I Don't Care What Anybody Says.

Everybody says boys are easier to raise than girls.

Everybody lies.  They lie, lie, lie.  It's a vast conspiracy of the same ilk that causes so many mothers to tell a mother-to-be how AWFUL labor is and how PAINFUL delivery is, and how TERRIBLE newborns are. 

My experience has been that toddler boys are way more ornery than toddler girls.  Observe:

We have an unopened box of Bud Select with 20 12-oz bottles in it.  Each bottle, full of beer, weighs approximately 19 oz.  The entire box (not including the cardboard itself) weighs 23.75 lbs.

My bull moose of a son has the strength of his daddy.  He scoots the box around the house like so:

Then he climbs atop it in order to wreak havoc on everything we own.  Examples:

 

Notice he has learned to turn on the faucet in that first photo, and he is pulling things from my desk and flinging them to the floor in the second.  And he is proud.

Greg had to install hooks on our storm doors last night because Ethan has learned to unlock the front door, open it, unlock the storm door, open that, and run off into the sunset.  We couldn't allow this to happen because someone would eventually call the law on us for having a toddler at large.  Unfortunately, they don't make invisible fences with shock collars for toddlers.

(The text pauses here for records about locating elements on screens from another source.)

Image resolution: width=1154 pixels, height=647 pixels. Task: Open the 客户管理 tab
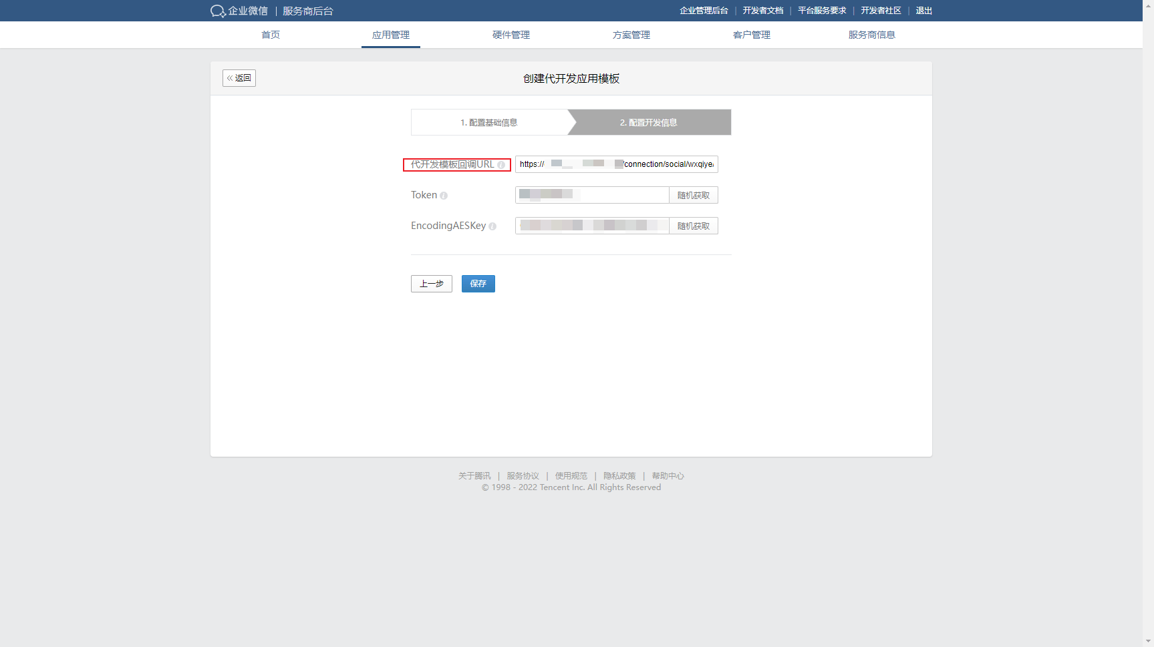tap(752, 35)
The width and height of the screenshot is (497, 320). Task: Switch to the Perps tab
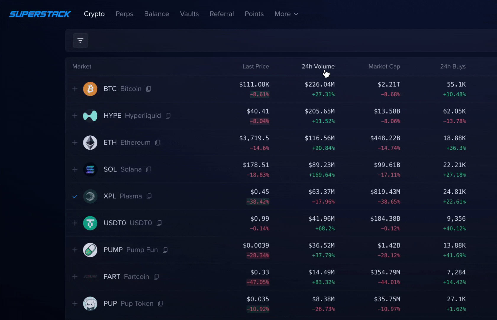point(124,14)
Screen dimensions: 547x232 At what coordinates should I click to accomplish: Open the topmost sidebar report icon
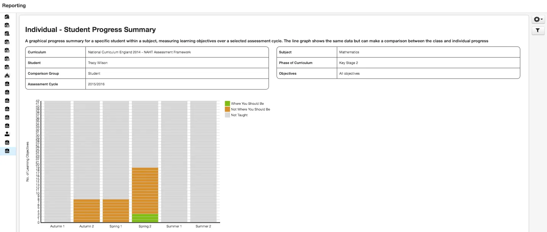click(x=7, y=17)
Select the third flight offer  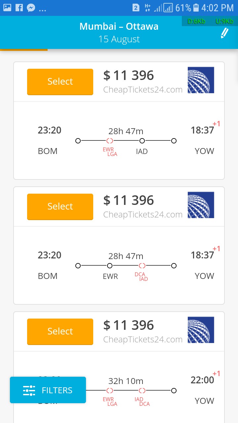[60, 331]
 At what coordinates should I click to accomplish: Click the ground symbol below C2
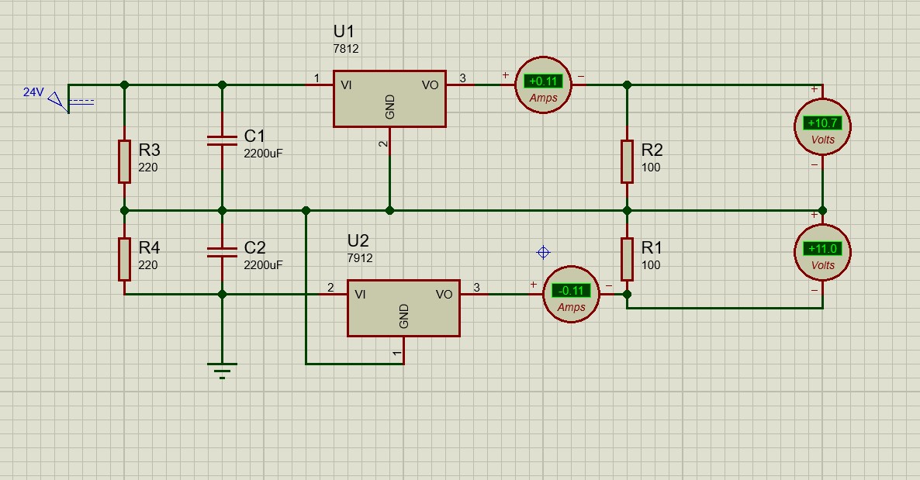point(222,370)
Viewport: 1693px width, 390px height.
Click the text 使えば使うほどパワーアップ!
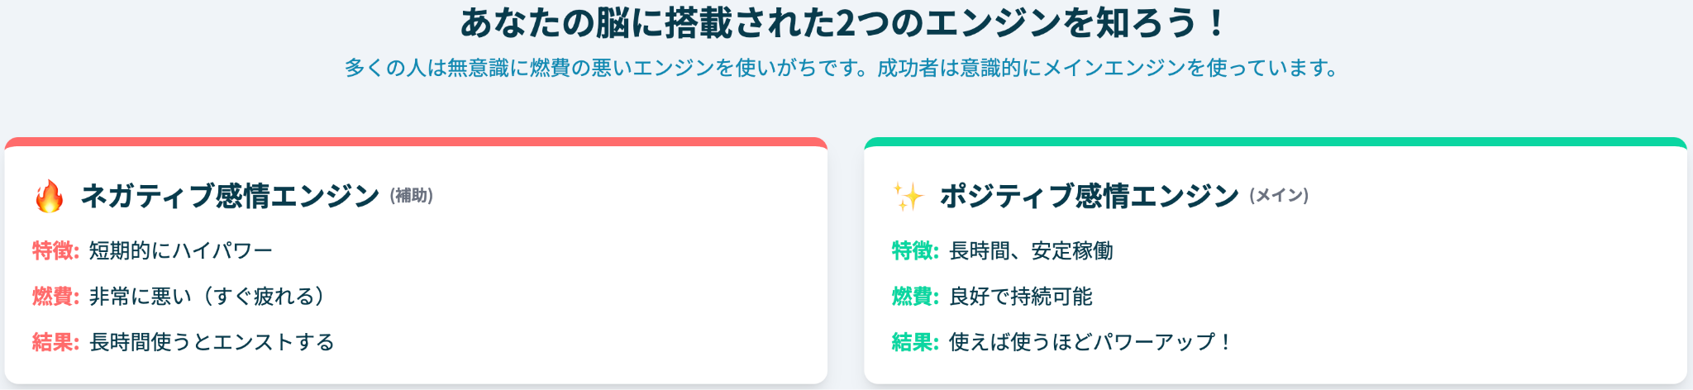click(1090, 342)
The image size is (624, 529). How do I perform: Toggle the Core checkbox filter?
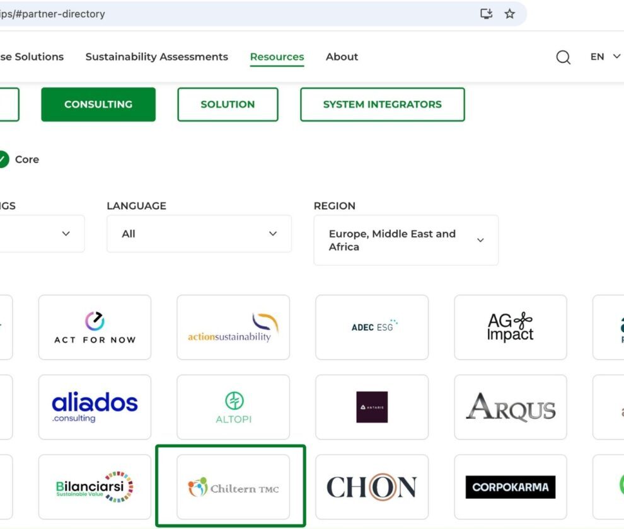3,159
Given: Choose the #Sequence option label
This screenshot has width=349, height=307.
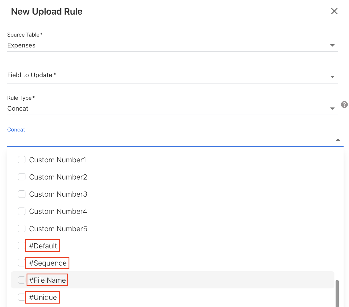Looking at the screenshot, I should coord(48,263).
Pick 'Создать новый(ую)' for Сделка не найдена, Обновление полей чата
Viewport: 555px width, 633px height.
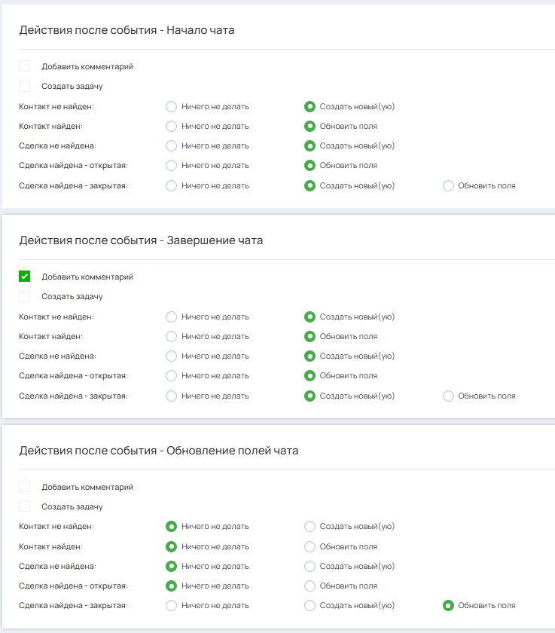coord(310,566)
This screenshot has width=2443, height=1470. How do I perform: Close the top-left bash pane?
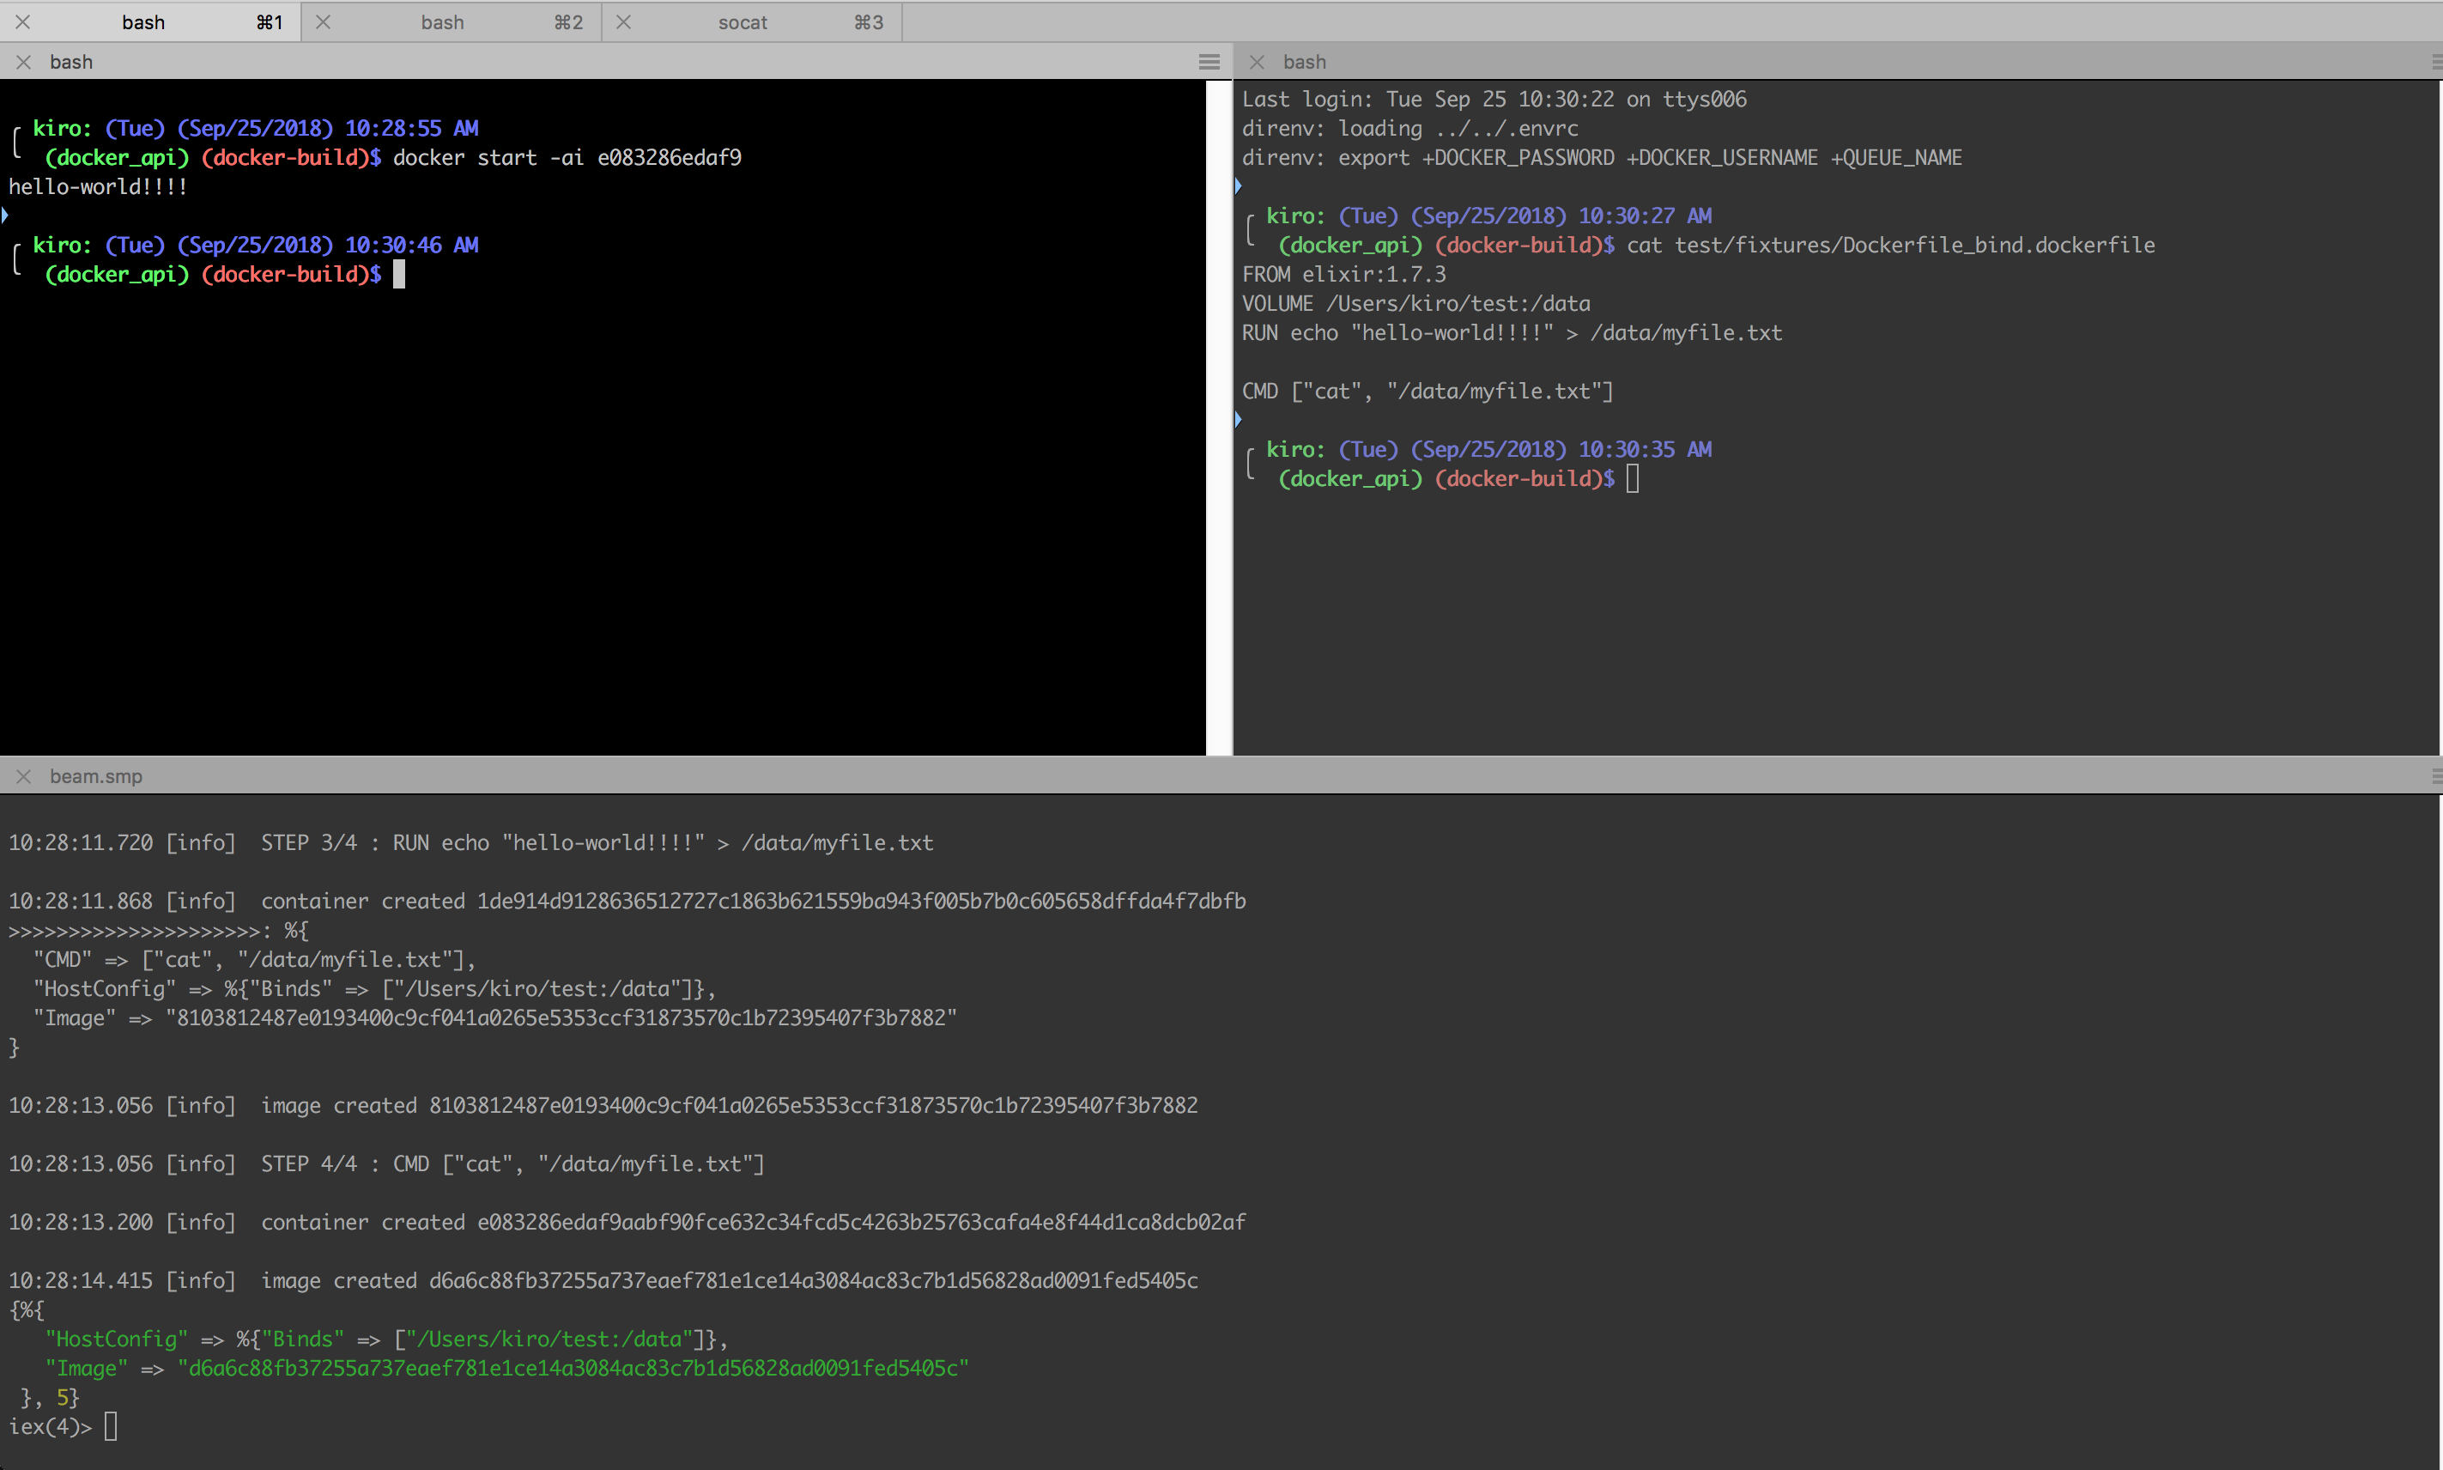pos(24,61)
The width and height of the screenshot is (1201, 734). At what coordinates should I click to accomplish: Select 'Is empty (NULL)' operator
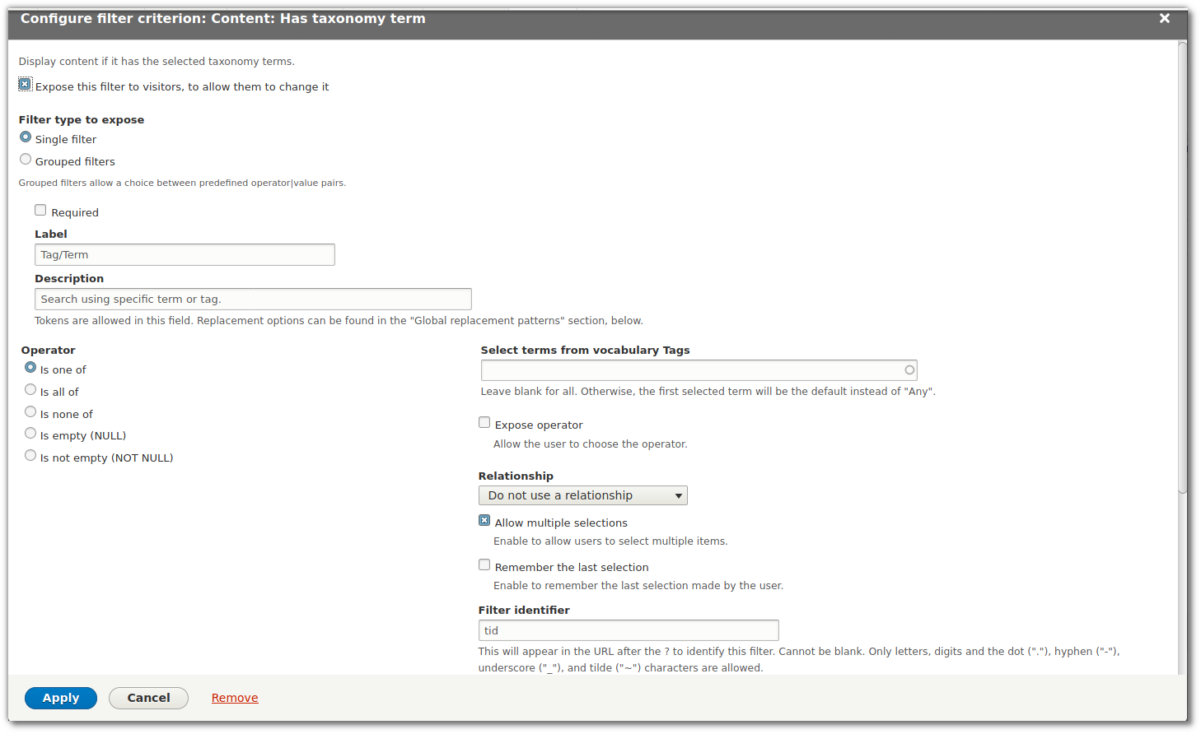pos(30,432)
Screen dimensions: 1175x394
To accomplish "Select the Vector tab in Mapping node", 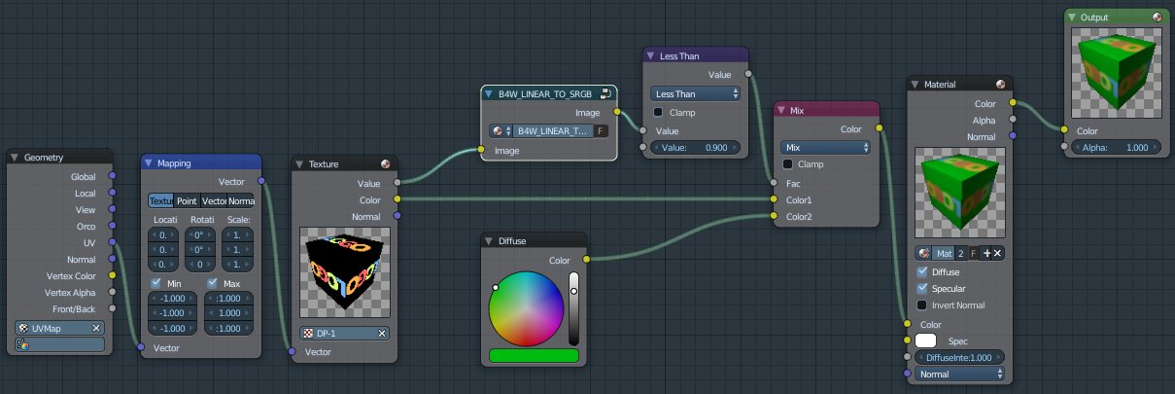I will [213, 201].
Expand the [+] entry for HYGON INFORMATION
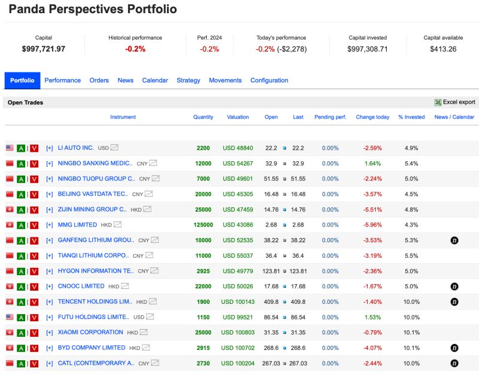 coord(50,270)
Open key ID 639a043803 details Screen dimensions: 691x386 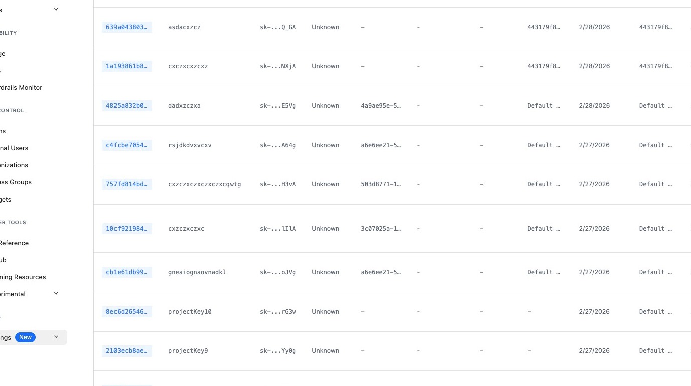(127, 27)
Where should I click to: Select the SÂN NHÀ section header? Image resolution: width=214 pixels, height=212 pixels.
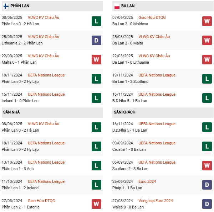[x=11, y=112]
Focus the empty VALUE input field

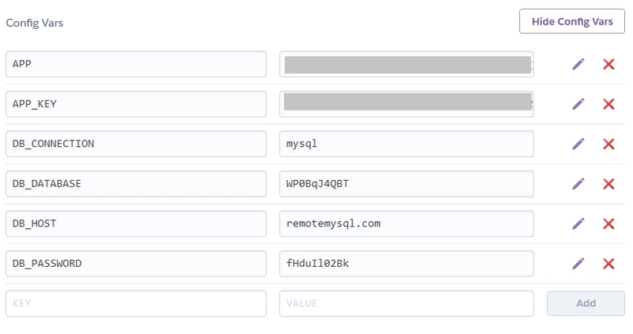tap(407, 303)
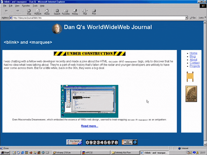Screen dimensions: 207x155
Task: Follow the Read more... link
Action: 90,126
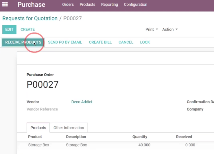Viewport: 214px width, 154px height.
Task: Open the Deco Addict vendor link
Action: [82, 102]
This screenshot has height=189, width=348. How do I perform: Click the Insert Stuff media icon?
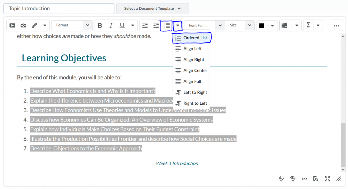[12, 25]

Okay, sheesh, that was a joke.  It was.  Really!  We've never even considered such a thing, I swear!

Ahem.

Anyway, Laurel never did this stuff.  I didn't even have to childproof the place for her, because she LISTENED to me when I told her not to do things.  Not that she does anymore, of course.

Tonight I'm going to beg Greg to put yet another hook on our last remaining door through which Ethan can escape -- the garage door.  He's already figured out he can't open the others, so I have chased him into the garage at least five times today.  I lost count.

With all these locks, I'm starting to feel like a prisoner in my own house.  FedEx and UPS must think we're nuts because we have to go through such a rigmarole just to unlock our doors so we can accept delivery on anything. 

So I don't care what anybody says.  In my life, my toddler boy has been MUCH more challenging than my toddler girl.  Ethan has been Laurel's opposite in many ways, in fact.  But perhaps as he gets older he'll mellow out, to counteract Laurel's path of becoming more challenging with age.

One can only hope.

 

Comments

Please, please, pretty please post pictures of Ethan figuring out how to climb to the hook locks! ;)

That shouldn't be too challenging.  We put the hooks too high for him to reach but kept them low enough for Laurel to reach.  So now we wait until he figures out a kitchen chair will give him the height he needs.